* **Requirement**
Below are several entries. Transcribe exactly those lines that fall from the one with "Click the X (Twitter) logo icon" through the one with "You are a computer-use agent. Screen dimensions: 750x676", end lines included.

Collected data:
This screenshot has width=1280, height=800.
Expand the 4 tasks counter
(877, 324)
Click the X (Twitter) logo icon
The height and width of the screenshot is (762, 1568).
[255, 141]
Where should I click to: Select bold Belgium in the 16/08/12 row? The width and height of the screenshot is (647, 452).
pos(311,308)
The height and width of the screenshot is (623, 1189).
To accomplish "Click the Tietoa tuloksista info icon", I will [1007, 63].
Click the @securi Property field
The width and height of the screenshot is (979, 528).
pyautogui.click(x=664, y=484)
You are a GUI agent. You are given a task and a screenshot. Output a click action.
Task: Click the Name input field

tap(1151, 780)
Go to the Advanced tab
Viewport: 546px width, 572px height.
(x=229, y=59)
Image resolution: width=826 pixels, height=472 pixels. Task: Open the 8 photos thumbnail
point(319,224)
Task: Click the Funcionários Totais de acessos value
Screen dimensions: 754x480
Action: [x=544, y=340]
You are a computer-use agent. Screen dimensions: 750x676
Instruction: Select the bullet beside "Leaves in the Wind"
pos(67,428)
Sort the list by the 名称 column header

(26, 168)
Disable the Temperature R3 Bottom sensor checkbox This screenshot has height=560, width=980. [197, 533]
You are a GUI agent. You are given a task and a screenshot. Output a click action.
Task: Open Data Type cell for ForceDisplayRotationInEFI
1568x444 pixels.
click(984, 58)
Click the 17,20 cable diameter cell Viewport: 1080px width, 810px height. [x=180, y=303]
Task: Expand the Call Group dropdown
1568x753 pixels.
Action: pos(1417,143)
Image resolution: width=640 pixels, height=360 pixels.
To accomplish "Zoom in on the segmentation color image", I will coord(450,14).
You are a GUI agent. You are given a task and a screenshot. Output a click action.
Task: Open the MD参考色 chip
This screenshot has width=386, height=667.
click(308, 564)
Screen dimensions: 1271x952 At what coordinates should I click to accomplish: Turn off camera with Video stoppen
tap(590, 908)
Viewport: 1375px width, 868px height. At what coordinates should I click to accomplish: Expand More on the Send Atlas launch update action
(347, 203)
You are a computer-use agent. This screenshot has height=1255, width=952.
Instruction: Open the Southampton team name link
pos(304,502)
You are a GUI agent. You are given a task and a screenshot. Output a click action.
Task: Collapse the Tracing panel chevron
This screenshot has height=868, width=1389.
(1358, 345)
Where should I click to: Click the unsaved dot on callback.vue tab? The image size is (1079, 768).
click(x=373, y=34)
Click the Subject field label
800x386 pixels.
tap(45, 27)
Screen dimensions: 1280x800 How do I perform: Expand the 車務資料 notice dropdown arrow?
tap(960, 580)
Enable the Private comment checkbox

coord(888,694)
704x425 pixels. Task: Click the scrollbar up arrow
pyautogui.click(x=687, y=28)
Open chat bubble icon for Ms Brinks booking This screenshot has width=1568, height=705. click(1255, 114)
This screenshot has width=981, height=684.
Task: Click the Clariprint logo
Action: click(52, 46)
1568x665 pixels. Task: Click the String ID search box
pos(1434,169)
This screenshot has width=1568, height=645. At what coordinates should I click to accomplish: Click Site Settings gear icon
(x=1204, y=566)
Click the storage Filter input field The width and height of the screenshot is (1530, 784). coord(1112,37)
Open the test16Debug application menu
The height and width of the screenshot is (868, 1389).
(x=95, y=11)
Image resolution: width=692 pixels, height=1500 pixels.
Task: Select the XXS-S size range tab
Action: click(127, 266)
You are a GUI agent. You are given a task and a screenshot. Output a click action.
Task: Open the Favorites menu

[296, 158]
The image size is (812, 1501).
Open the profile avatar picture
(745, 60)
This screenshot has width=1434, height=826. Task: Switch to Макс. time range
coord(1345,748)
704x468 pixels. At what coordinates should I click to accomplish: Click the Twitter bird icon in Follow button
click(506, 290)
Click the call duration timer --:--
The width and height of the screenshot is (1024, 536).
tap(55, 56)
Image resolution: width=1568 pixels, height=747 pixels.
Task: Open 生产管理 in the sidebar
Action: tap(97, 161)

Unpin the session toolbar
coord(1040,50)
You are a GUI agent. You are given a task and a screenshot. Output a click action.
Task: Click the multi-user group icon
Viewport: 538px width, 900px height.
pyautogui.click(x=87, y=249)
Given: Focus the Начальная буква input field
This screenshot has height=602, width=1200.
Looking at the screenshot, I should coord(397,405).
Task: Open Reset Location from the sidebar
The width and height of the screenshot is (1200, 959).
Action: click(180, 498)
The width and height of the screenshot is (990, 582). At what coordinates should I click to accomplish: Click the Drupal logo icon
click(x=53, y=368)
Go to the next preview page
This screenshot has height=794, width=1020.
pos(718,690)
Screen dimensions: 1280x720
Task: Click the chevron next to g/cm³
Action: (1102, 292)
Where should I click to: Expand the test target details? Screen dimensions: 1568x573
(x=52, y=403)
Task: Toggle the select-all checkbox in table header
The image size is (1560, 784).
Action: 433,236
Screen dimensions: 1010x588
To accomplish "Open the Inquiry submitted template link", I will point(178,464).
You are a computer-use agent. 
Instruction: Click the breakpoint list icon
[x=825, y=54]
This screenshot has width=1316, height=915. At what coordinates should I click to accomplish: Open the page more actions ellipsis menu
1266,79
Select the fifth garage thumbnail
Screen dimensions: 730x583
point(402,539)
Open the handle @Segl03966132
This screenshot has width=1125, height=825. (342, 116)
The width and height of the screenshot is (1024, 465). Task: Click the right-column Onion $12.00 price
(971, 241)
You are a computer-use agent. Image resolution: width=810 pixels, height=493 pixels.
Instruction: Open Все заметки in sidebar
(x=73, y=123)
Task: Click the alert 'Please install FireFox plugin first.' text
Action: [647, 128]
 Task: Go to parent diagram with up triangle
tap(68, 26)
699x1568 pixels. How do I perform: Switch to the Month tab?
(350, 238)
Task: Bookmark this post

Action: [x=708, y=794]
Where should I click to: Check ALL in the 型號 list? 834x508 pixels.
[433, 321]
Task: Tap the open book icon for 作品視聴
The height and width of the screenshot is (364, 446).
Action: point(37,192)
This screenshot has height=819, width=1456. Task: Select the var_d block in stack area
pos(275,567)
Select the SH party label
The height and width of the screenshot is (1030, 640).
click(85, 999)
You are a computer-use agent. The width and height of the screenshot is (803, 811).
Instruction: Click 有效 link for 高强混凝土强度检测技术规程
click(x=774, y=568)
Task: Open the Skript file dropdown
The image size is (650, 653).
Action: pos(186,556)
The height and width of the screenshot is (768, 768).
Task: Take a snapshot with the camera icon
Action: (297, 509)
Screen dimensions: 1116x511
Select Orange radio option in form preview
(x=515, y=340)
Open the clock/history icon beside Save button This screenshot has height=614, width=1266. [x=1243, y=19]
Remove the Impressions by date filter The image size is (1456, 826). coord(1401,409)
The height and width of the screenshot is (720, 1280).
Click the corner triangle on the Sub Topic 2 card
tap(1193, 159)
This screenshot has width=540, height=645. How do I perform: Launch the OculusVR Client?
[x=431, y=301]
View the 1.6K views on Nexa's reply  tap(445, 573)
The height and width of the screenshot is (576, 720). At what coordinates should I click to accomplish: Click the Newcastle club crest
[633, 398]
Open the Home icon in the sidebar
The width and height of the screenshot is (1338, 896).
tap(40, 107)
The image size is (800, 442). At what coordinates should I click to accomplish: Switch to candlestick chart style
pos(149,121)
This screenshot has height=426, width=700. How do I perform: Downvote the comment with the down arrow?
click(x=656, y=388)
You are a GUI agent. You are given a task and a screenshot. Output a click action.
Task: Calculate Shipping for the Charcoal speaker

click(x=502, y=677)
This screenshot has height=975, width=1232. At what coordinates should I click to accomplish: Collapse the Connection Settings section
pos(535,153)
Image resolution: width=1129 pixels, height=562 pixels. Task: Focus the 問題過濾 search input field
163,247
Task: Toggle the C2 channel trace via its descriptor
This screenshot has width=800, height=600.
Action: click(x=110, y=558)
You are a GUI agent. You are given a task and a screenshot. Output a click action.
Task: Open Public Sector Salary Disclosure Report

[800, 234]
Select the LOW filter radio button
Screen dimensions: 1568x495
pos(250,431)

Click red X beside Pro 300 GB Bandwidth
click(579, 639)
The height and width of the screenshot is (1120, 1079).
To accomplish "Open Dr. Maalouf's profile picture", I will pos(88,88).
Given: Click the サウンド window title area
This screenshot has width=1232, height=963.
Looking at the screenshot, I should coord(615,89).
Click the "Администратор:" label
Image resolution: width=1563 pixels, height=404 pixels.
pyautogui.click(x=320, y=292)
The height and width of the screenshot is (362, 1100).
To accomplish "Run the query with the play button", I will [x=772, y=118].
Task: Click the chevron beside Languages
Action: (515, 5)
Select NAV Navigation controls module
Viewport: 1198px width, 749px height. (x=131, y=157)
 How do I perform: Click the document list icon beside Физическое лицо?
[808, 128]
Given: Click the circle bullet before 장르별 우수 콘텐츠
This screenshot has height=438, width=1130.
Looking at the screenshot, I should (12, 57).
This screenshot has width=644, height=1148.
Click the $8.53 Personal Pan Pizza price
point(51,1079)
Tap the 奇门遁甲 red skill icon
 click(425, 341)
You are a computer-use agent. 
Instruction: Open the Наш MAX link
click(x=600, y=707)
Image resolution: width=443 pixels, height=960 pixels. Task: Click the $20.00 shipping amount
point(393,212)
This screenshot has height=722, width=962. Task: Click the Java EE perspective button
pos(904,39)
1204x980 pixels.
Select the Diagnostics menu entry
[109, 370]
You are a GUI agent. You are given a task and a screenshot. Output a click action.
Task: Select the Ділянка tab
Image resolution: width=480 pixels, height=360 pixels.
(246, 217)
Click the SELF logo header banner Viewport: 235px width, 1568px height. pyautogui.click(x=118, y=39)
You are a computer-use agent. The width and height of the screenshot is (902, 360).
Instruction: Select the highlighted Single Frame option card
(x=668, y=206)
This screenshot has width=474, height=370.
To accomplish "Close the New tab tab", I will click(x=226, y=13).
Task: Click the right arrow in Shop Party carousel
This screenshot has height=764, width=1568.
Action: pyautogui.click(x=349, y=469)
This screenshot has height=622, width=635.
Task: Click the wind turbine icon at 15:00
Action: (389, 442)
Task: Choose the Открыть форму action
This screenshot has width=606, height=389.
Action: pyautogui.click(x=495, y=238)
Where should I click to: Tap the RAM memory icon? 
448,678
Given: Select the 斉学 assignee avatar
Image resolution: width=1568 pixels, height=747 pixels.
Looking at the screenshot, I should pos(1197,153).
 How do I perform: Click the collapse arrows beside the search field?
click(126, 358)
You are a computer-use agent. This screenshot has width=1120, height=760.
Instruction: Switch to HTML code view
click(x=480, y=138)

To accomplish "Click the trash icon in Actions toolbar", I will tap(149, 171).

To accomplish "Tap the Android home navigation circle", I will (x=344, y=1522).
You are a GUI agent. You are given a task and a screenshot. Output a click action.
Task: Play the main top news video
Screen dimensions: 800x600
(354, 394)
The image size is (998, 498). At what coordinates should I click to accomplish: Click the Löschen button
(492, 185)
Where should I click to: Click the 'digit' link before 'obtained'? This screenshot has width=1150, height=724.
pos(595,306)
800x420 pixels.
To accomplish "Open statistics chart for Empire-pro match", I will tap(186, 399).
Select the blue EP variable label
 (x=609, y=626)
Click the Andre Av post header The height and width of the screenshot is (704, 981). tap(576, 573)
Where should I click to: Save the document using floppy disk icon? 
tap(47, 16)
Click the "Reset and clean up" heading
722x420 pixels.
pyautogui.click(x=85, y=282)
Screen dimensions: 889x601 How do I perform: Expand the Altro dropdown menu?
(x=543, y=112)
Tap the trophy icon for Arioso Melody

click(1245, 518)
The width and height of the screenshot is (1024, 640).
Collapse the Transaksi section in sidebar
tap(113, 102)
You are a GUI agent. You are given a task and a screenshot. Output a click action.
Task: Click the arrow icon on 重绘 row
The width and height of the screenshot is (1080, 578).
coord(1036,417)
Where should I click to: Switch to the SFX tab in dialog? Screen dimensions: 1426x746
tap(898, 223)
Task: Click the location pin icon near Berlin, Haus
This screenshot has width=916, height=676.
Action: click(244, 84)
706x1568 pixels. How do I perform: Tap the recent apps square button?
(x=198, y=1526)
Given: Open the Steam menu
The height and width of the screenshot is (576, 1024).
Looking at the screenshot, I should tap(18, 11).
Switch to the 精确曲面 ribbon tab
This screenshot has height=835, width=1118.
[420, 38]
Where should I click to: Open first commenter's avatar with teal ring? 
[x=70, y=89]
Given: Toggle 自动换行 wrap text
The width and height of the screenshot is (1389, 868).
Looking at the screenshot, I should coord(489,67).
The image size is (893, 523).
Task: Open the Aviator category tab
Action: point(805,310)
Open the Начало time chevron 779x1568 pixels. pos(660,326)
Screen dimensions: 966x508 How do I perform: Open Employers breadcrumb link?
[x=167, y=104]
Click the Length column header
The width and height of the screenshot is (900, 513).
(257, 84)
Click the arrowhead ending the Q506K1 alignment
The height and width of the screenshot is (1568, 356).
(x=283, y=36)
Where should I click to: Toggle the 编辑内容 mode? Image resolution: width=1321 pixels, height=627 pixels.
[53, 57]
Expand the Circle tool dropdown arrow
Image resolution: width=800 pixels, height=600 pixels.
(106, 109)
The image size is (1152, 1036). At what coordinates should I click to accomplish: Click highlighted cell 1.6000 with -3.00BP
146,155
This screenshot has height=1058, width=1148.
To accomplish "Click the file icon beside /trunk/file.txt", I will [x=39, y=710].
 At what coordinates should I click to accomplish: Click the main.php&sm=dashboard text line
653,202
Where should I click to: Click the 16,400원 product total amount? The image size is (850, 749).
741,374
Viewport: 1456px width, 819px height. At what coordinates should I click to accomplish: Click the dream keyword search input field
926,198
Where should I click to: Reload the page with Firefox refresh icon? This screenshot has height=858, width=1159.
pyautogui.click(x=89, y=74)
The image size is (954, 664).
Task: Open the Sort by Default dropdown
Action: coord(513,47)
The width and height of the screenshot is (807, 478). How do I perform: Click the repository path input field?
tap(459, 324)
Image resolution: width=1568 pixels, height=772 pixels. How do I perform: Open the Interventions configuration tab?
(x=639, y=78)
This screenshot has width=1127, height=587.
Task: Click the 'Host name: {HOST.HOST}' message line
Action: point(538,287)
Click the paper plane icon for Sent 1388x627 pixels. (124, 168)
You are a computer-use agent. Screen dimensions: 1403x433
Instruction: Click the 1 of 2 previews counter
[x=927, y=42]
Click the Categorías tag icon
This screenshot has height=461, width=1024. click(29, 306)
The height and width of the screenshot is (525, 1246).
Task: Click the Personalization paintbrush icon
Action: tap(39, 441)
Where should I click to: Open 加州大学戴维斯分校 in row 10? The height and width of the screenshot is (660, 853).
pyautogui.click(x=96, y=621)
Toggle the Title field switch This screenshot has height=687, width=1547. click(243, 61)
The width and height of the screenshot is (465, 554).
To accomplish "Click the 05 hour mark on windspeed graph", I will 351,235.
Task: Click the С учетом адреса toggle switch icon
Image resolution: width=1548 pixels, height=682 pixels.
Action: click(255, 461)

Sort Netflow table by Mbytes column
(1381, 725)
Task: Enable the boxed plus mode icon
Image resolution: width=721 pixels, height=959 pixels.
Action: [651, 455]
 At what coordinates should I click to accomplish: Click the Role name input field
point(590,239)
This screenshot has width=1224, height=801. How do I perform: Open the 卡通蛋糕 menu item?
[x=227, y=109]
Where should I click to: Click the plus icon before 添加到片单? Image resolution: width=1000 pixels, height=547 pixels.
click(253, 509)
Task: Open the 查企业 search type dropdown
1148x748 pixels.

* **Solution to this task**
Click the X (Twitter) logo icon
The height and width of the screenshot is (762, 1568).
[255, 141]
Where should I click to: Select bold Belgium in the 16/08/12 row? The width and height of the screenshot is (647, 452).
pos(311,308)
The height and width of the screenshot is (623, 1189).
To accomplish "Click the Tietoa tuloksista info icon", I will [1007, 63].
Click the @securi Property field
The width and height of the screenshot is (979, 528).
pyautogui.click(x=664, y=484)
You are a GUI agent. You are given a task and a screenshot. Output a click action.
Task: Click the Name input field

tap(1151, 780)
Go to the Advanced tab
Viewport: 546px width, 572px height.
(x=229, y=59)
Image resolution: width=826 pixels, height=472 pixels. Task: Open the 8 photos thumbnail
point(319,224)
Task: Click the Funcionários Totais de acessos value
Screen dimensions: 754x480
Action: [x=544, y=340]
You are a computer-use agent. Screen dimensions: 750x676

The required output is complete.